Review by Shauna Osborn
The Plague Doctor In His Hull-Shaped Hat
Stephen F Austin State University Press, 2013
Paperback, 88 pages
Getting the world right is a dying operation. To see myself, I swivel
tiny mirrors, piecing each feature together
one suture per second.
(“The Unicorn Has No Match Or Mate. The Artist Has No Peer.”)
Massimilla’s latest book began as a handwritten manuscript from a long ago trip to Italy. Before the book could become what he envisioned, the briefcase holding his journal and notes were stolen. This is when he began to recover and recollect the pieces as best he could from memory. The Greek root of metaphor—“to carry from place to place”—opened a new perspective to organize the travel-based poems upon and The Plague Doctor In His Hull-Shaped Hat reared its head.
The title refers to the 17th century primitive gas masks used by doctors working with victims of the plague, which would look right at home in any Tim Burton project (see the cover art). Throughout the collection, the “old world becomes new world” feel abounds. Perhaps this is the nature of works created around European travel—the multiple centuries old buildings now housing imported mainstream rock albums and collections of Japanese manga. Or perhaps it’s more than that—it’s the nature of travel, the nature of life. We all carry some things from place to place, even if our hands are currently empty. Massimilla’s poems hit at that truth. They ask the questions “What do you carry? Do you notice?”
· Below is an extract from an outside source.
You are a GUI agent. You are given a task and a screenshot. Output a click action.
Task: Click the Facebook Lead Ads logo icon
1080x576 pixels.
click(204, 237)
While most of the poems in The Plague Doctor In His Hull-Shaped Hat show off the plumes of Massimilla’s Columbian educated vocabulary bank, the works I found myself drawn toward in the collection were the poems that were less verbose. The Parisian bookstore inspired poem “Even Plein-air-ists Do/Did Much Behind And On The Inside” and the culinary-based “How To Eat The Artichoke” are great examples within this type of work found in the book. The most enjoyable piece for this reader became “Self Portrait as a Fucked and Skinny Chicken.” The opening of the poem draws the reader into such a surprisingly wonderful and strange space. Such a powerful beginning.
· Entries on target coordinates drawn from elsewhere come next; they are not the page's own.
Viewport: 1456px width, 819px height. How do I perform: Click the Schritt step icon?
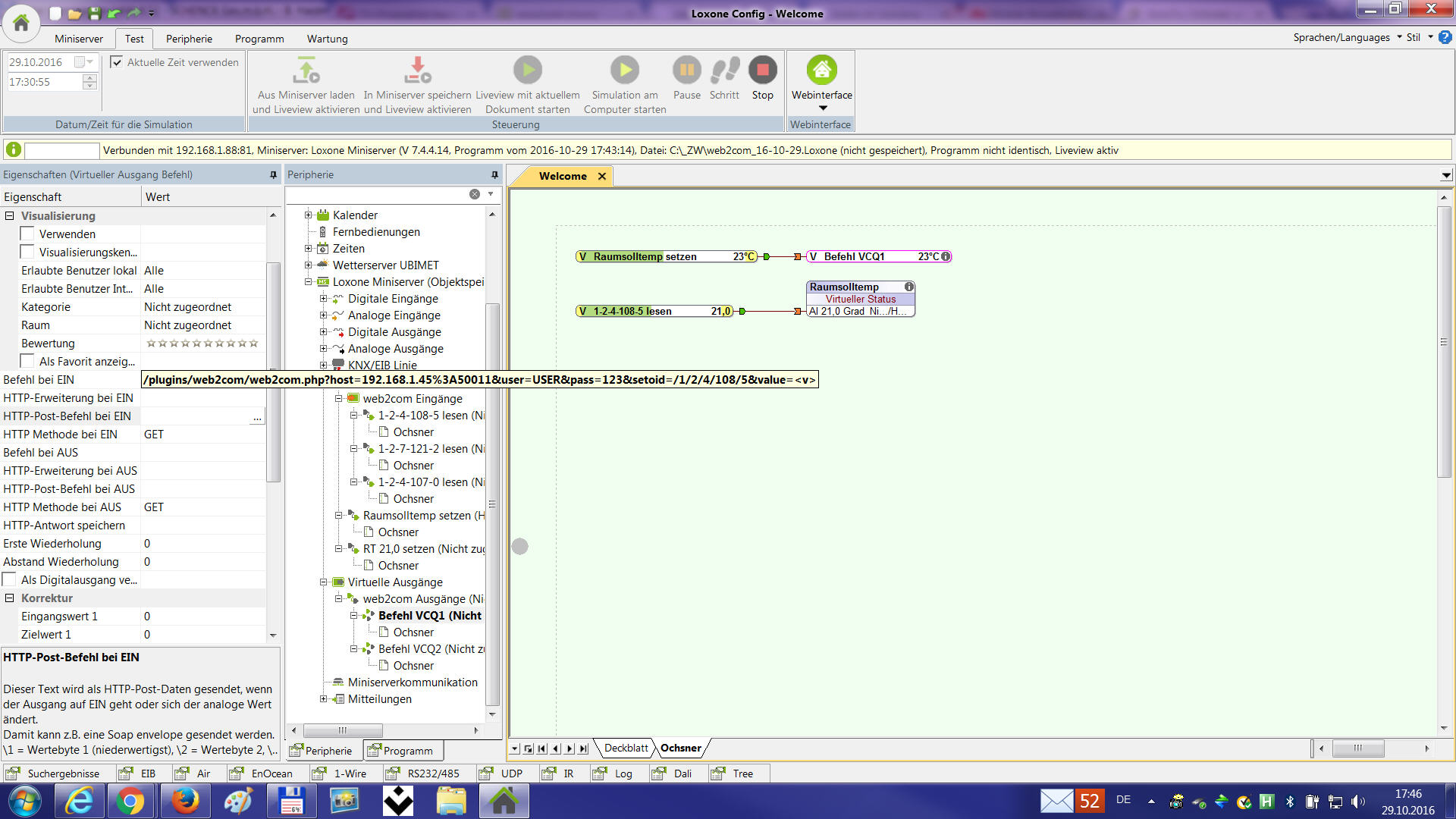[724, 71]
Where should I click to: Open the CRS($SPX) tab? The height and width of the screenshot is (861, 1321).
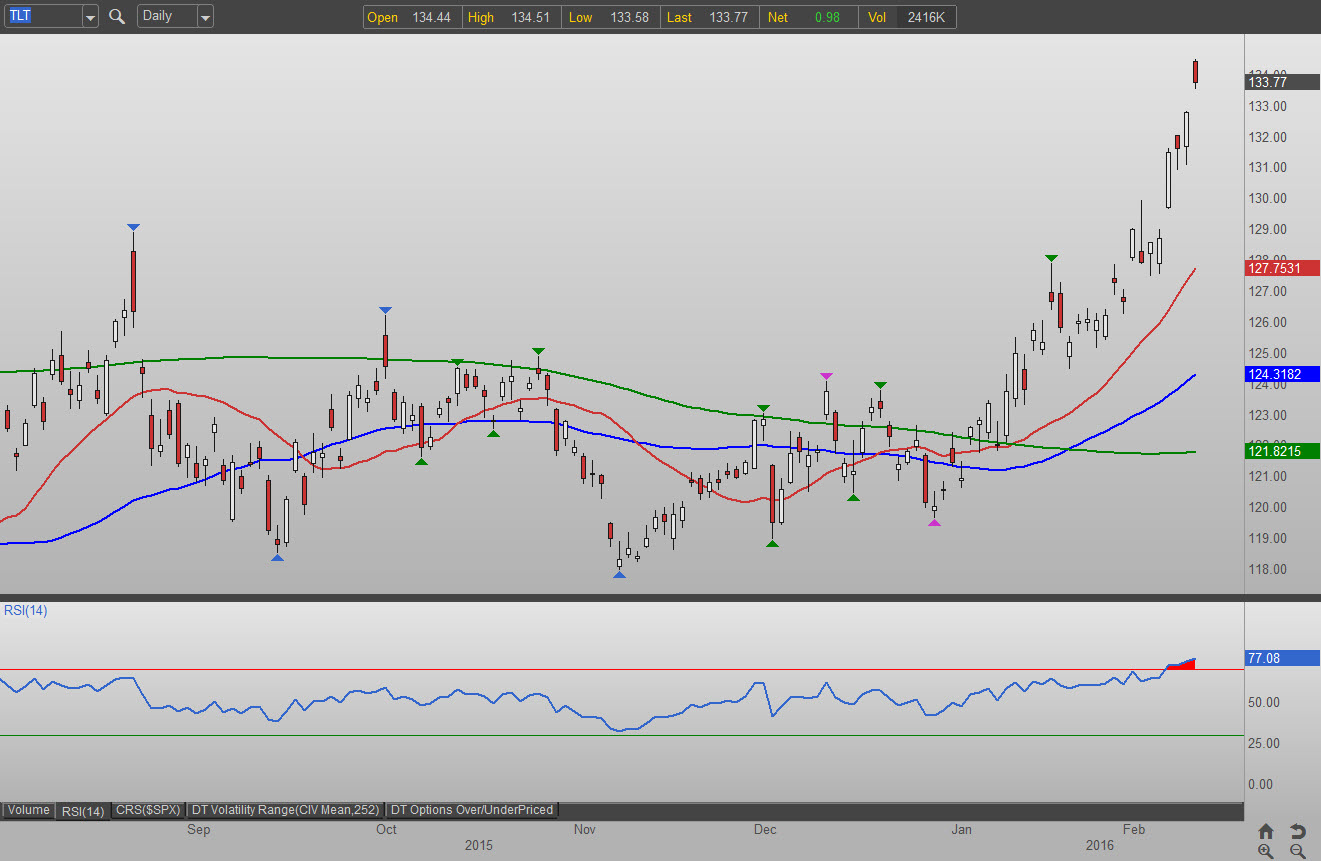(x=148, y=810)
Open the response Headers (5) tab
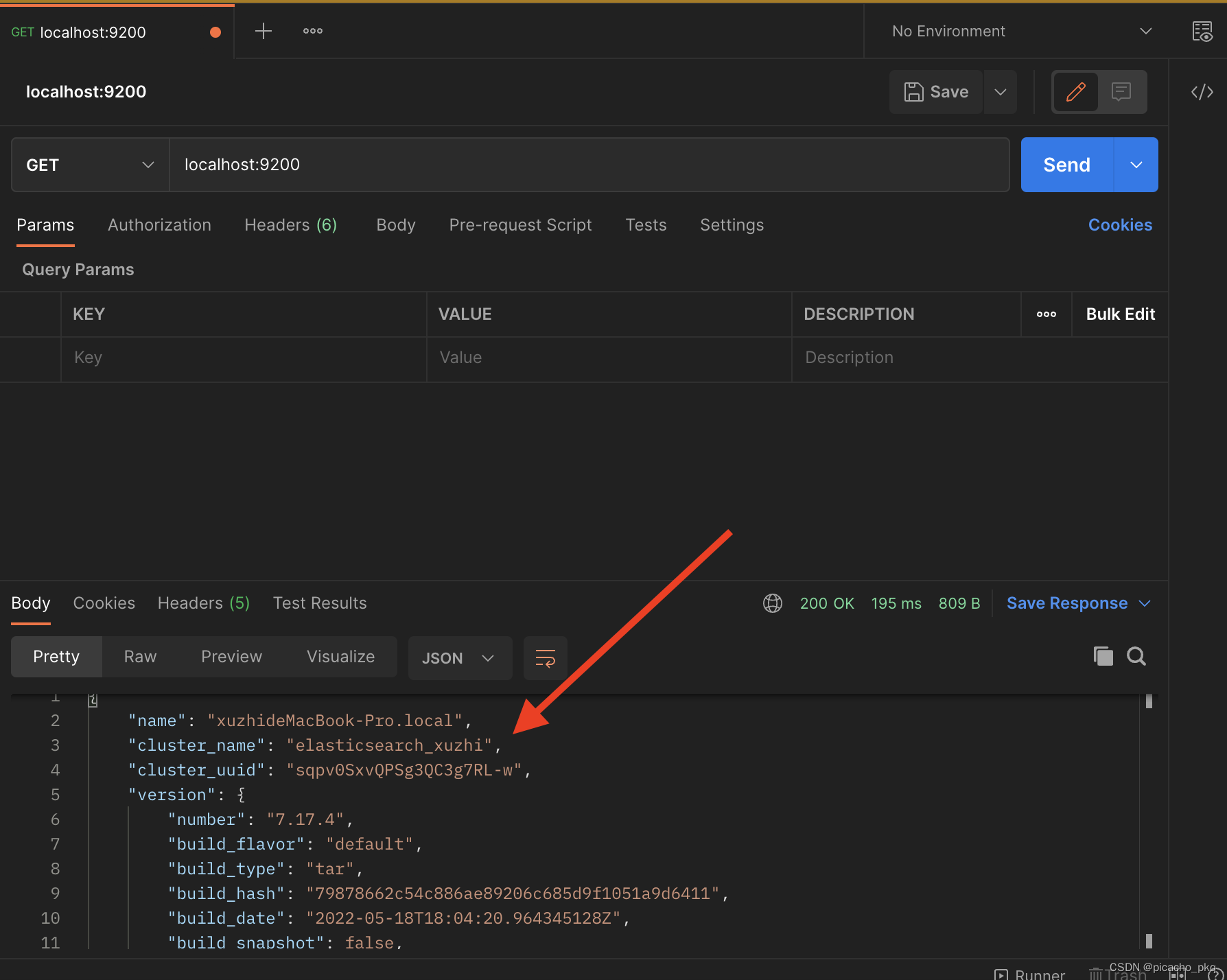The image size is (1227, 980). (x=203, y=603)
You uncovered me, vine tangled,
Now I lie to your face, tarnished.
Janus has painted an oxidant pattern
over the pale cast of my body,
furculum uncracked, cervical vertebrae
Poems such as this are balanced with other works that are just as strong in their own elegiac tone. For example, the final section of “Sicilian Swift Spouts” is written almost as a prayer:
Where the sea-wind rises and races
to help feed invisible infants, I’ll wake
to the secretive meaning
of vacation. Free of inhuman
or civilized dissent,
germinating angels will yet
uncoil from ashes
for nostrils exulting in salt,
for eyes seeking rain from far countries;
rest assured the whole globe will well
up and dissolve into birds, will roar
and burst in their song.
The balance achieved throughout the collection on the language and style level is quite commendable. This is what I would consider one of its strongest feats—it does not become heavy in any set of poetic tricks or the common pitfalls of many collections: a lack of variety. Nor does the tone stick to the somber and dark space I envisioned with a title as foreboding as this collection holds. That the collection won the Stephen F Austin State University Poetry Series Prize Competition should come as no surprise. It is a thoughtful and charismatic book.
Shauna Osborn is a Comanche/German mestiza who works as an instructor, wordsmith, and community organizer in Albuquerque, New Mexico. She received her Master of Fine Arts from New Mexico State University in 2005. Shauna has won various awards for her academic research, photography, and poetry. Her first collection of creative nonfiction is currently being considered for publication.